Since Mike Bell works for 790 The Zone, an Atlanta radio station, I'd assume that he lives in the area; I'd also assume that it's Atlanta that he's talking about where the chicks outnumber guys 4-1. Atlanta counts GA Tech, GA State, and Emory University amongst the colleges & universities in and around its environs-a perfect hunting ground if you want to 'be like Mike'... :)


ZorroPrimo said...


You have no idea how many times I am intoduced to married couples, the wife asks me why I am not, at 51, married while the husband averts his eyes, looking at the floor.

Yeah, honey, I kinda like having my balls.

Anonymous said...


Check out the singles map:
A singles map of the United States of America:


Memphis looks like a good place to go for a single guy.

ZorroPrimo said...

Fuck Memphis.

Rio de Janeiro!!!

Captain No Marriage said...

"Tiegs-Campbell Syndrome" That's solid gold!!

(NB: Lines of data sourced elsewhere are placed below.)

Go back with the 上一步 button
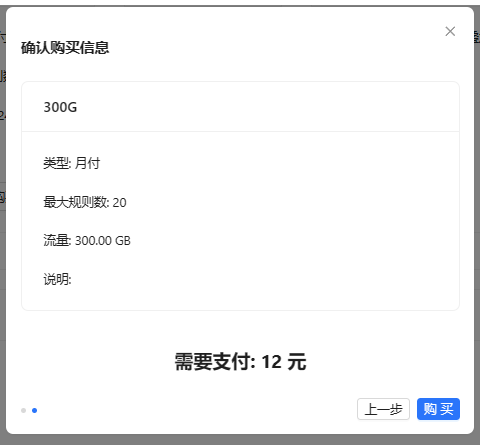480x445 pixels. [x=383, y=409]
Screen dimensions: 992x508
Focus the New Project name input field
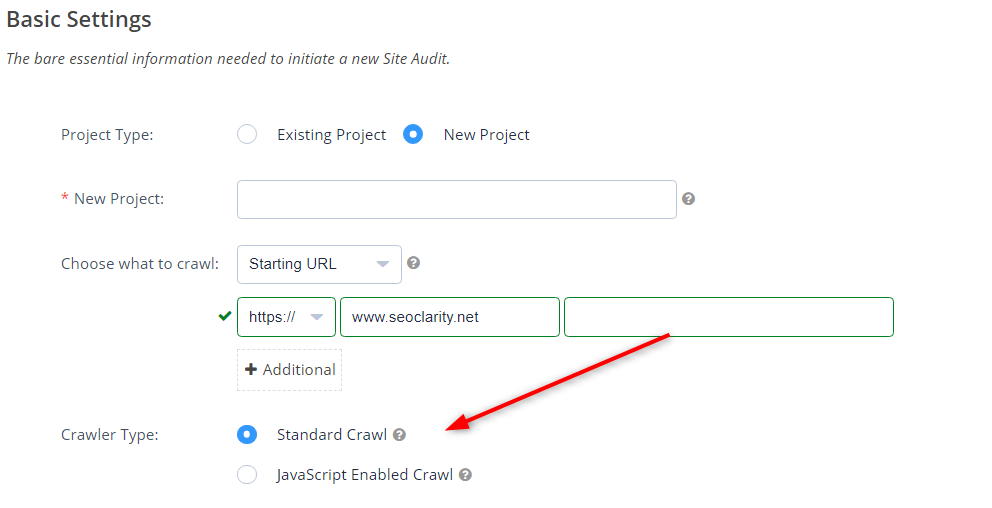[457, 199]
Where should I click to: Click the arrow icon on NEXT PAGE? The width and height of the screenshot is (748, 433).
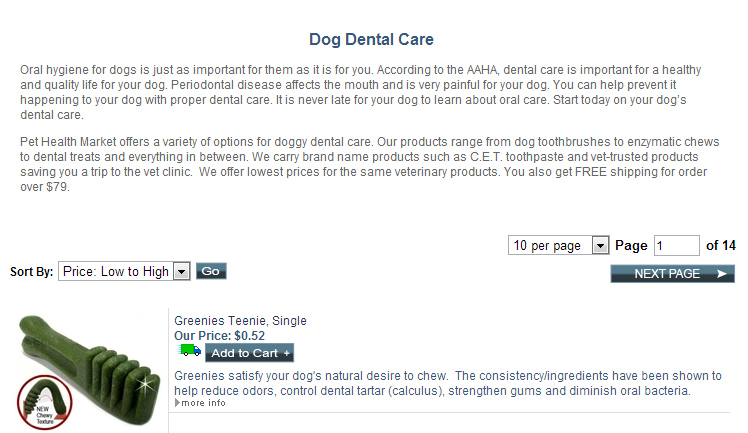721,274
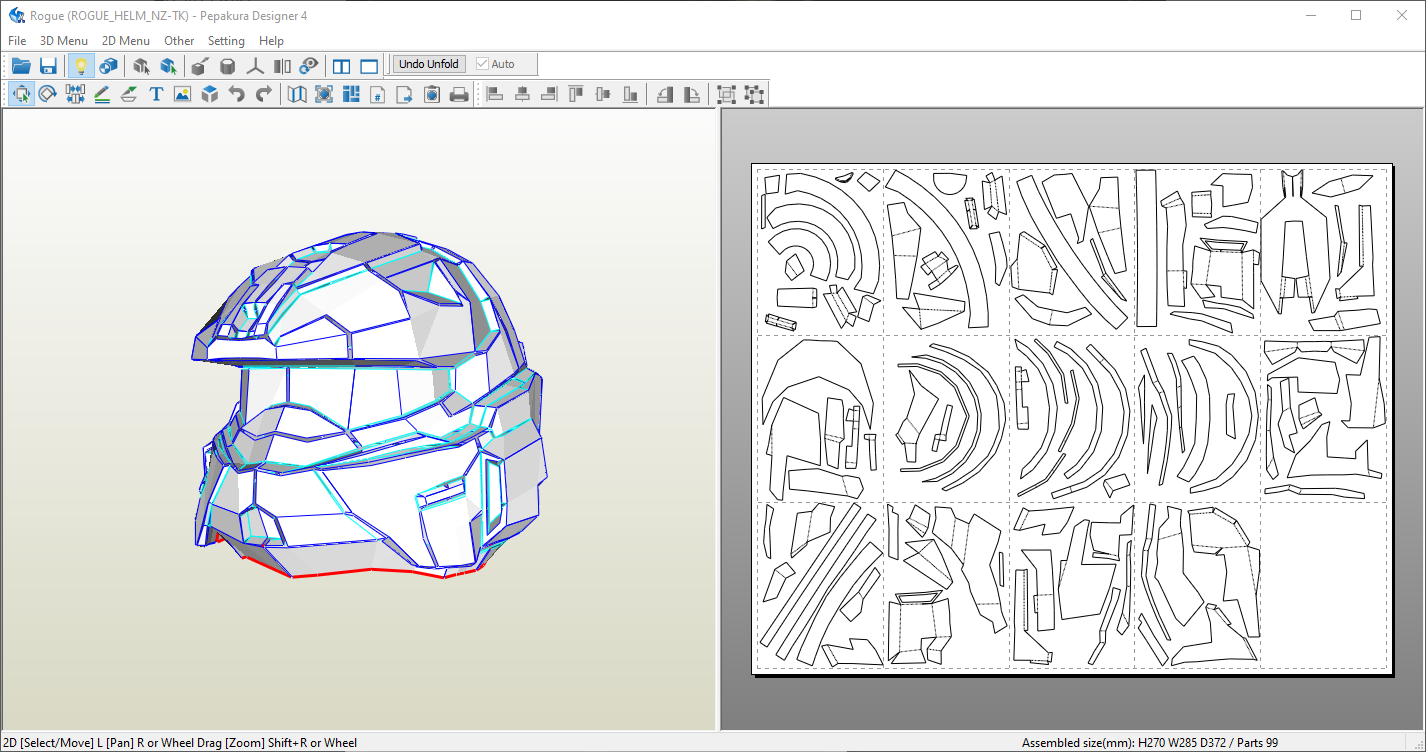Select the Rotate part tool
The width and height of the screenshot is (1426, 752).
point(48,95)
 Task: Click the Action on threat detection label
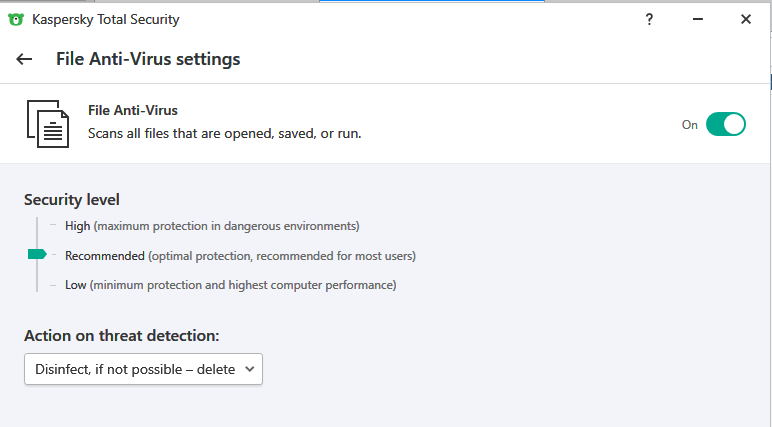pyautogui.click(x=121, y=335)
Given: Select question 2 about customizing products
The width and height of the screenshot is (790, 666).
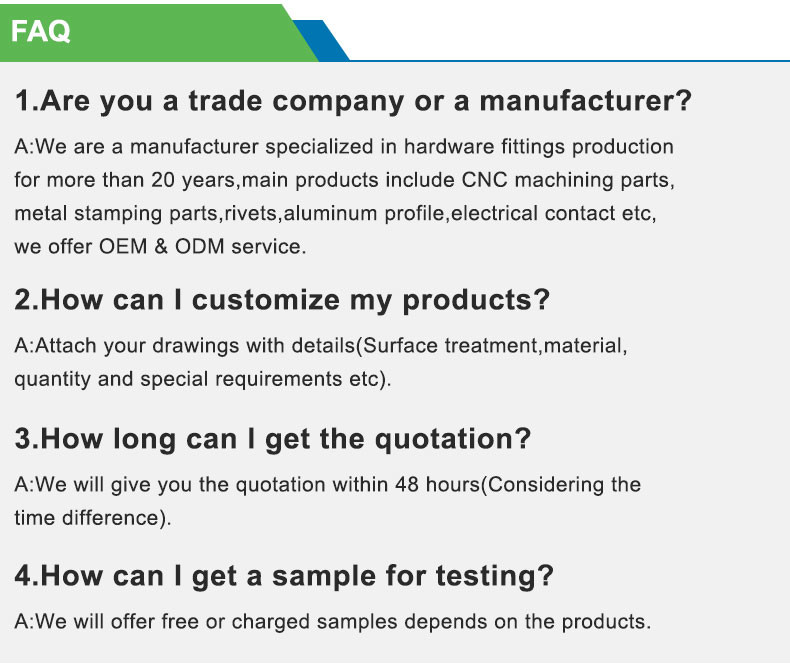Looking at the screenshot, I should click(x=282, y=301).
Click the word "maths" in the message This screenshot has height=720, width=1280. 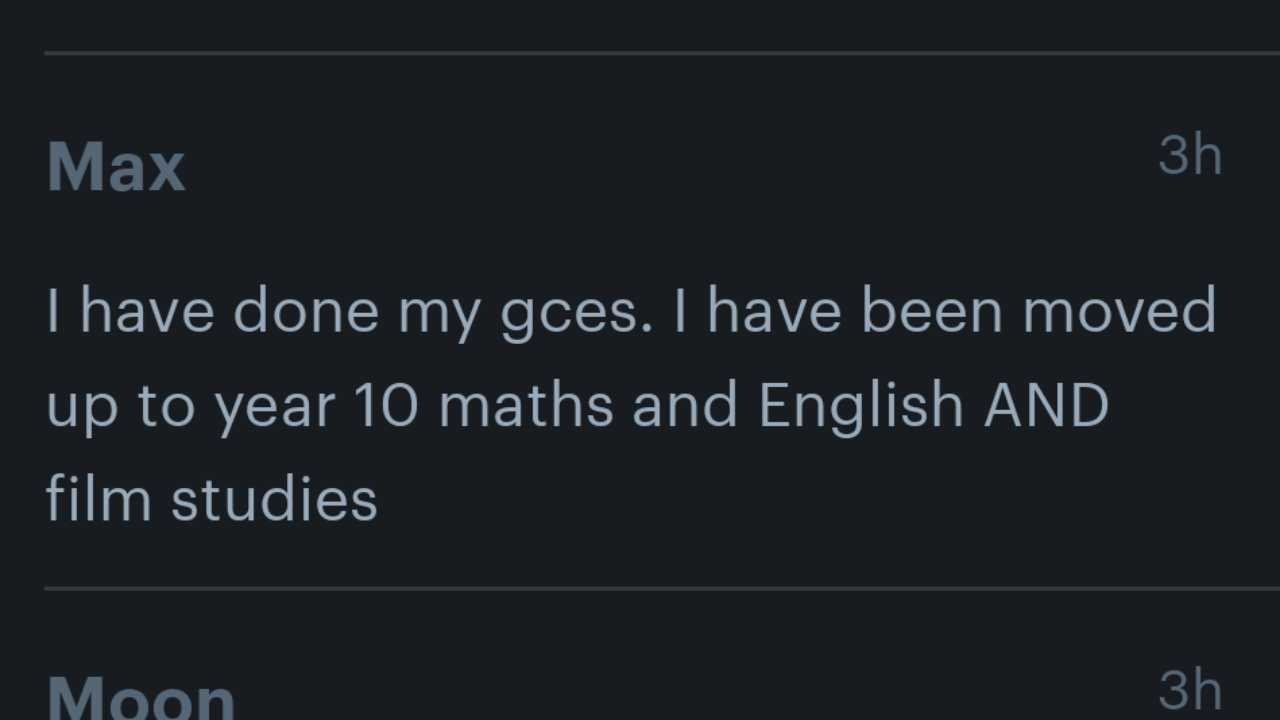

I am loving single life! One of the things I've doing lately is expanding my gun collection. Nothing crazy, I just grew up shooting bottles in the back yard and now I'm getting back into going to the range on the weekends. What's nice is when I see something I want, I buy it. No checking with the wife or any of that other bullshit. Like he said, FREEDOM.

Great post.

Anonymous said...

What's nice is when I see something I want, I buy it. No checking with the wife

That's because she doesn't want you spending the food money on an xboxor sme ther kid crap like another gun.

Make some REAL money and you'll be able to do as you want.


Anonymous said...

"One of the things I've doing lately is expanding my gun collection."

Sounds like a cool plan Captain No Marriage, but please be careful in how you go about this. With the passage of the National Defense Authorization Act, the US government can accuse people of domestic terrorism over anything that it can somehow tie in with terrorism, and can arrest and detain a person without any kind of due process. Purchases such as large stocks of food, ammunition, guns, ect, are tracked using algorithms and stored for future use. If at all possible, pay cash for "sensitive" purchases and try to go with private transactions on items such as firearms if at all possible.


Mr Quayle went on discuss a type of ground penetrating radar (A type of cat scan I believe?) that allows the authorities to take snap shot of the contents (firearms being of primary interest) of your home.

"We are, let's face it, under a state of de facto martial law right now," with our rights stripped away, a militarized police force, and intrusive surveillance, he continued. Further, he suggested that the US government is tracking citizens' purchases using various algorithms, and eventually plans to remove guns from homes."